_What you will do_: Some lines in the material below hold the word "pixels". Copy all of them.

_Task material_:
━━━━━━━━━━
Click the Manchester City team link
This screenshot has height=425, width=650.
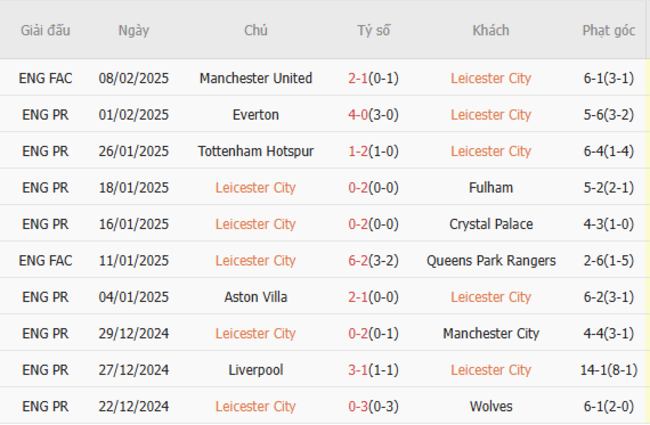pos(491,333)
━━━━━━━━━━
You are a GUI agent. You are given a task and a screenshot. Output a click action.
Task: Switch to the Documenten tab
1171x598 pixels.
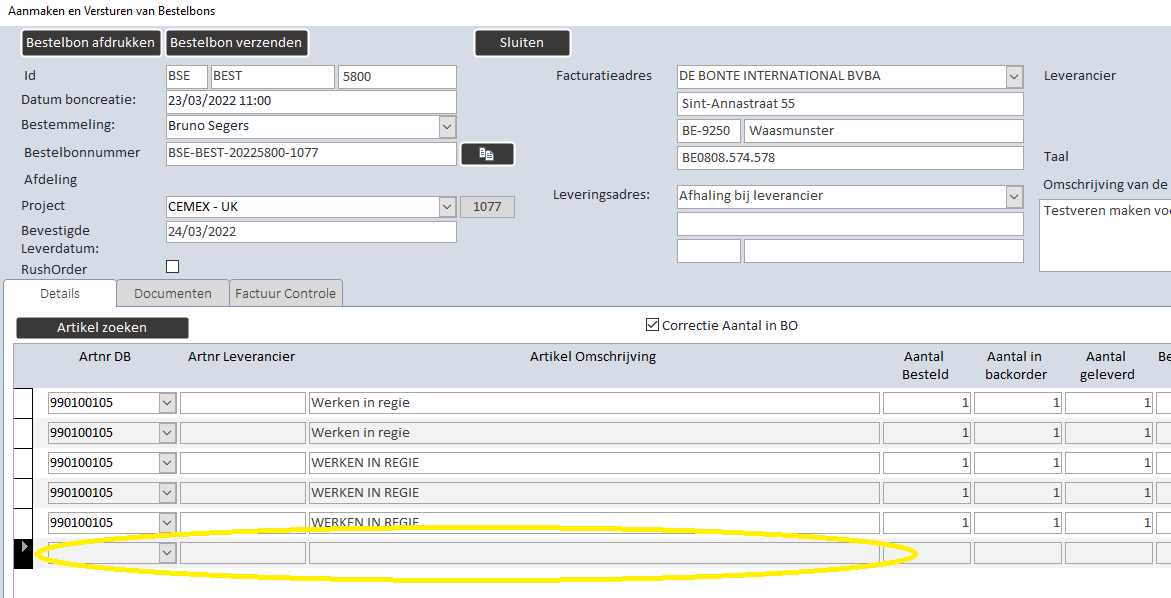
━━━━━━━━━━
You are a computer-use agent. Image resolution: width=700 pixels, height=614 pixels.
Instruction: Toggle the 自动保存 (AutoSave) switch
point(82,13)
━━━━━━━━━━
_Task result_:
1171x598 pixels.
You are a computer-use agent. Image resolution: width=700 pixels, height=614 pixels.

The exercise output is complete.